Keju terdiri atas fase minyak dan fase air. Fase minyak berupa lemak dan substansi larut minyak, sedangkan fase air berupa larutan yang sebagian besar mengandung protein larut air dan mineral. Kedua fase diemulsifikasi oleh protein yang dapat menurunkan tegangan permukaan, yaitu protein yang dapat larut dalam fase minyak dan fase air, yang cenderung berkumpul diantara kedua fase. Protein dalam keju yang berperan penting untuk membentuk struktur dan emulsifikasi adalah kasein dan fragmennya. Pada sebagian besar tipe kasein, salah satu ujung pada bagian protein kasein mengandung kalsium fosfat dan bersifat polar sementara ujung lainnya adalah organik dan nonpolar secara alami. Ujung fosfat bersifat larut air, sedangkan ujung organik bersifat larut minyak sehingga protein ini dapat mempunyai kemampuan emulsifikasi (Shimp 1985).

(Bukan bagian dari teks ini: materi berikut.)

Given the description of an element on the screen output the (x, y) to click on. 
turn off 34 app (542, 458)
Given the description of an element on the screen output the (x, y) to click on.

Pemanasan cenderung merusak protein dan menurunkan kemampuan emulsifikasinya. Untuk mengendalikan emulsifikasi secara efektif dapat digunakan garam-garam pengemulsi. Garam pengemulsi berfungsi untuk menstabilkan produk, agar lemak tidak terpisah, dan meningkatkan kehalusan body dan tekstur. Sitrat dan fosfat memecah ikatan peptida pada protein, atau melarutkan protein, meningkatkan daya emulsi protein dan memperbaiki tekstur keju (Palumbo 1972).